TESTO CITATO:
::::::::::

La tradizione è un fatto serio. Lo chef Arcangelo Dandini ne sa qualcosa, anzi, forse è tra quelli che ne sanno di più. Con cinque locali che urlano letteralmente - tra street food e piatti al tavolo - alla tradizione romana più antica, si è tracciato i solchi per una via che lo porta oggi, a buon diritto, a essere uno dei guardiani della cucina romana tradizionale.
Nato nel 1962 a Rocca Priora, nella zona dei Castelli Romani, chef Dandini è letteralmente nato dentro una locanda. “La mia famiglia aveva una locanda, attiva dal 1850, in cui si sono susseguite prima la mamma di mia nonna e poi mia nonna stessa. Una donna forte, che ha spadellato in cucina tutta una vita”.
Una vita iniziata cullato nell’anticamera dalla cucina, passata attraverso tutti i ruoli della ristorazione, e terminato con il tutto: il mestiere del ristoratore, dell’oste. “Nonna non era di quelle cuoche che cucinavano e basta: leggeva Escoffier, faceva fondi e dalla mia famiglia ho preso l’insegnamento più importante. La partenza dall’ingrediente, dalla materia. Quando a Ferragosto era tempo di pollo coi peperoni, passavano da tutte le porte dei contadini della zona a comprare i polli migliori. Andavamo a prendere interi abbacchi con un furgone”.
Dalla cucina alla sala, perché non va dimenticato il periodo a inizio anni ’80, quando ha lavorato come sommelier per Il Luogo di Aimo e Nadia, è ritornato in cucina. Gestendo vini, conti e padelle. E la sua carta, che potete vedere oggi al ristorante L’Arcangelo, è segnata da un profondo studio della storia della cucina romana, riproposta, accennata, copiata, intatta, immortale e flessibile.
Se si chiede cosa sia la tradizione allo chef Arcangelo Dandini, risponderà che per lui vuol dire tradurre, trasportare. Perché la tradizione è un viaggio, non è ferma.

::::::::::

COMPITI DA SVOLGERE:
A: Estrai per intero il testo sullo chef Arcangelo Dandini, senza alcuna modifica.
B: Nelle voci, riporta il tratto che va dall'inizio fino alla riga contenente "Sort results by" compresa, sostituendo "Monthly Search Volume" con "Weekly Search Volume" e lasciando tutto il resto invariato.

::::::::::

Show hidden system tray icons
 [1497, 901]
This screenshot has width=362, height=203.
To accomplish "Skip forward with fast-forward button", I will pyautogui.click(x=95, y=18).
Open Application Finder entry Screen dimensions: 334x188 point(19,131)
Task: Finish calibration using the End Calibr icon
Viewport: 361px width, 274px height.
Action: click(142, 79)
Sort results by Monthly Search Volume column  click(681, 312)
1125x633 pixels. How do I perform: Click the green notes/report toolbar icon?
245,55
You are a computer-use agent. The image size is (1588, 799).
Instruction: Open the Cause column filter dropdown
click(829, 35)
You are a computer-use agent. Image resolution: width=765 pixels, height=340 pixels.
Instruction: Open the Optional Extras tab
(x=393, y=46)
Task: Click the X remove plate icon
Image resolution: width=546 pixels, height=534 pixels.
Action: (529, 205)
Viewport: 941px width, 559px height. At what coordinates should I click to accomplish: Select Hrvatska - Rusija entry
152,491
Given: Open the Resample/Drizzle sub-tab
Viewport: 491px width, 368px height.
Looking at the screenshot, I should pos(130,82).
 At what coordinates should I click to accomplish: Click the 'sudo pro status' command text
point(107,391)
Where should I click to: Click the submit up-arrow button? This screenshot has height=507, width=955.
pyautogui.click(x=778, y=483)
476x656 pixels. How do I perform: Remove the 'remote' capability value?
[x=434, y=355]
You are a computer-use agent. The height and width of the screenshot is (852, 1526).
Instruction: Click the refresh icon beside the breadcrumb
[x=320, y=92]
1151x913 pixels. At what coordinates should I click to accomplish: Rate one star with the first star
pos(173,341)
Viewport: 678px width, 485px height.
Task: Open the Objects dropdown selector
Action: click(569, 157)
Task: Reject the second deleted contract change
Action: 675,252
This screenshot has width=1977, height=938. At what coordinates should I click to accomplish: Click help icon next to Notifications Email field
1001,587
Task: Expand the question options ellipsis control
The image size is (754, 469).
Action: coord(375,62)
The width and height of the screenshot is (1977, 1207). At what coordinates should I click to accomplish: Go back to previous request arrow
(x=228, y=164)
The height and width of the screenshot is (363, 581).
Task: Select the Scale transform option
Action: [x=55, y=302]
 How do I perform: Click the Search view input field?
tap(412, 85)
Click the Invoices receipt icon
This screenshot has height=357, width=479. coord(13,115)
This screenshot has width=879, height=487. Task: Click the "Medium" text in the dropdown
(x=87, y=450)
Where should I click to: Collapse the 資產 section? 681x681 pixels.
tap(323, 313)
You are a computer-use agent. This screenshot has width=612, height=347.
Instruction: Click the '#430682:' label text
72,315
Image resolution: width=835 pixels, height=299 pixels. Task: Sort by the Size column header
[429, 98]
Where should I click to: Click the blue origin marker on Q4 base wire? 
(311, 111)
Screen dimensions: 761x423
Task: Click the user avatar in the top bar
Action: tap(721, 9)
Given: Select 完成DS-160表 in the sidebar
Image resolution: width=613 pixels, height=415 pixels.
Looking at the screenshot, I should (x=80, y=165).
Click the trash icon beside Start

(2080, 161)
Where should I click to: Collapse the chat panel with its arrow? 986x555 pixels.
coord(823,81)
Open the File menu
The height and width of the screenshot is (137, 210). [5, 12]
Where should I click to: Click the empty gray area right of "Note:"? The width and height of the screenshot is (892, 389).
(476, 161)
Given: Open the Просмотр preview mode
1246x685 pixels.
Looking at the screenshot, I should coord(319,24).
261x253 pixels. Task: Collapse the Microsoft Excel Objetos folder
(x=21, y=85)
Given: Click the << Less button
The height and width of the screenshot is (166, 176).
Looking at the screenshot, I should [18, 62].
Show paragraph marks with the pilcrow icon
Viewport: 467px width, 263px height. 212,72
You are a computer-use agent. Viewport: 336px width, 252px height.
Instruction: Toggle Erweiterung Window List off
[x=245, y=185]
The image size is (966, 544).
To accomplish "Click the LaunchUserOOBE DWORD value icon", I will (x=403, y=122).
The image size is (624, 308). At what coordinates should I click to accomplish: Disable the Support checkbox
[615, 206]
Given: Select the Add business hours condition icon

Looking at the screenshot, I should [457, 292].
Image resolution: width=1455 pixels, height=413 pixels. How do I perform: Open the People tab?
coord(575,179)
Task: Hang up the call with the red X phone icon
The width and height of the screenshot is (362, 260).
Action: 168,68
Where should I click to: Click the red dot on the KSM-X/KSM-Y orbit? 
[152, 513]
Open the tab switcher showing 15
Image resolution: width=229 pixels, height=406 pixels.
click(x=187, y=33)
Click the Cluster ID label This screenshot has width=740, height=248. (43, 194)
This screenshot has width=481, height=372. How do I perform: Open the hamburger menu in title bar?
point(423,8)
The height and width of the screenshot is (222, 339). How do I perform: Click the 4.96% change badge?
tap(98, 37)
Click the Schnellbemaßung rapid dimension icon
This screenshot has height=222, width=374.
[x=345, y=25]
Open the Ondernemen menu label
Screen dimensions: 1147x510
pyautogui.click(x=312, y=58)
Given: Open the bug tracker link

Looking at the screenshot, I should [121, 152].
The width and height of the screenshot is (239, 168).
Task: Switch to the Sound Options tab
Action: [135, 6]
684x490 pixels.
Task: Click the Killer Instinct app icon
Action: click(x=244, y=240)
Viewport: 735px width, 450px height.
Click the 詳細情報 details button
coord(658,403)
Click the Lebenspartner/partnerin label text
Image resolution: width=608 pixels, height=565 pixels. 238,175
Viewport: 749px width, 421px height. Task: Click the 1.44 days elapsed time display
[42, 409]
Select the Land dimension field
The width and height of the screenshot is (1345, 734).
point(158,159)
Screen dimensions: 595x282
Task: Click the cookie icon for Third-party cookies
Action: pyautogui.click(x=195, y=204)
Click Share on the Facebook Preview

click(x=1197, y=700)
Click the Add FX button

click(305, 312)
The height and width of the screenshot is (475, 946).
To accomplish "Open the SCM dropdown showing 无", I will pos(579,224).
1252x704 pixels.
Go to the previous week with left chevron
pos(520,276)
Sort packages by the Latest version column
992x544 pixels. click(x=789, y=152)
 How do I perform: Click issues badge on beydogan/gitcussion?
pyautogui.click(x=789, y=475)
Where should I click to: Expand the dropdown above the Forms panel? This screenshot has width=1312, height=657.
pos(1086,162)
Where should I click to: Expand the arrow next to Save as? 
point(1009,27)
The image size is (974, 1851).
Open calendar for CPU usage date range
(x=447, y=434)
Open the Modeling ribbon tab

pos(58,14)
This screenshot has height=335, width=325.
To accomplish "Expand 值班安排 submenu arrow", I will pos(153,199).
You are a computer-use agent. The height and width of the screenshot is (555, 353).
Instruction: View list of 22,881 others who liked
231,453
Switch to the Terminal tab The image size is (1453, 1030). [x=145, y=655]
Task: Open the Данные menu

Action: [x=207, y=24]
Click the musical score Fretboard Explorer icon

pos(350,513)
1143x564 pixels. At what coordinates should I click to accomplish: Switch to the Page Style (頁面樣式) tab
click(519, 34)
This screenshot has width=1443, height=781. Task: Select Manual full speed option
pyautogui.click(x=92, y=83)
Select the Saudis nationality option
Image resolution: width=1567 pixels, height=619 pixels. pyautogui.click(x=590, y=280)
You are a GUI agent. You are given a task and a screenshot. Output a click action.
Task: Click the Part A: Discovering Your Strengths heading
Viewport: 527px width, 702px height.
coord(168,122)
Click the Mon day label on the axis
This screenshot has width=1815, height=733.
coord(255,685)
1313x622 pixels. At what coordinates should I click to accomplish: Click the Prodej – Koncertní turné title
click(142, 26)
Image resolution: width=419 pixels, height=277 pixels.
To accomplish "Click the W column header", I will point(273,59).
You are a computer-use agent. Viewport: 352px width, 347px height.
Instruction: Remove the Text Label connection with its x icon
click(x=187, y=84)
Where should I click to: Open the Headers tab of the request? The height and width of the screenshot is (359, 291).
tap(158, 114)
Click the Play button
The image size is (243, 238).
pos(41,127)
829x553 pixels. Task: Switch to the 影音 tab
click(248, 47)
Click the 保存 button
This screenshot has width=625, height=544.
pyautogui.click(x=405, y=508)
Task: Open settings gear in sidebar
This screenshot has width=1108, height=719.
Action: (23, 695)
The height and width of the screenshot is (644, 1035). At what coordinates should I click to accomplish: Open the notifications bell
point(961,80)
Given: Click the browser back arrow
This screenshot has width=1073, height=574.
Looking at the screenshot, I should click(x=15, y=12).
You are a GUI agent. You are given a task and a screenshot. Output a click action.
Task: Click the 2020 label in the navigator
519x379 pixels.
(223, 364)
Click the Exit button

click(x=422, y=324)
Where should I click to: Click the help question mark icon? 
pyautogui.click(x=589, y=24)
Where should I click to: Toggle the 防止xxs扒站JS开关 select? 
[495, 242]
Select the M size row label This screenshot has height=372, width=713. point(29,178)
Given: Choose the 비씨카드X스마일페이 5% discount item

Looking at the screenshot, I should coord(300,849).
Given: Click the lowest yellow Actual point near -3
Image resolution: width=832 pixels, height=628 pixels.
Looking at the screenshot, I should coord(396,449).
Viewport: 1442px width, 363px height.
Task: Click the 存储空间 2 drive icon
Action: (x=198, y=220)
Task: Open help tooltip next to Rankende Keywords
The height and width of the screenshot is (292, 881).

::::::::::

RISPOSTE FORNITE:
A:
La tradizione è un fatto serio. Lo chef Arcangelo Dandini ne sa qualcosa, anzi, forse è tra quelli che ne sanno di più. Con cinque locali che urlano letteralmente - tra street food e piatti al tavolo - alla tradizione romana più antica, si è tracciato i solchi per una via che lo porta oggi, a buon diritto, a essere uno dei guardiani della cucina romana tradizionale.
Nato nel 1962 a Rocca Priora, nella zona dei Castelli Romani, chef Dandini è letteralmente nato dentro una locanda. “La mia famiglia aveva una locanda, attiva dal 1850, in cui si sono susseguite prima la mamma di mia nonna e poi mia nonna stessa. Una donna forte, che ha spadellato in cucina tutta una vita”.
Una vita iniziata cullato nell’anticamera dalla cucina, passata attraverso tutti i ruoli della ristorazione, e terminato con il tutto: il mestiere del ristoratore, dell’oste. “Nonna non era di quelle cuoche che cucinavano e basta: leggeva Escoffier, faceva fondi e dalla mia famiglia ho preso l’insegnamento più importante. La partenza dall’ingrediente, dalla materia. Quando a Ferragosto era tempo di pollo coi peperoni, passavano da tutte le porte dei contadini della zona a comprare i polli migliori. Andavamo a prendere interi abbacchi con un furgone”.
Dalla cucina alla sala, perché non va dimenticato il periodo a inizio anni ’80, quando ha lavorato come sommelier per Il Luogo di Aimo e Nadia, è ritornato in cucina. Gestendo vini, conti e padelle. E la sua carta, che potete vedere oggi al ristorante L’Arcangelo, è segnata da un profondo studio della storia della cucina romana, riproposta, accennata, copiata, intatta, immortale e flessibile.
Se si chiede cosa sia la tradizione allo chef Arcangelo Dandini, risponderà che per lui vuol dire tradurre, trasportare. Perché la tradizione è un viaggio, non è ferma.

B:
Show hidden system tray icons
 [1497, 901]
This screenshot has width=362, height=203.
To accomplish "Skip forward with fast-forward button", I will pyautogui.click(x=95, y=18).
Open Application Finder entry Screen dimensions: 334x188 point(19,131)
Task: Finish calibration using the End Calibr icon
Viewport: 361px width, 274px height.
Action: click(142, 79)
Sort results by Weekly Search Volume column  click(681, 312)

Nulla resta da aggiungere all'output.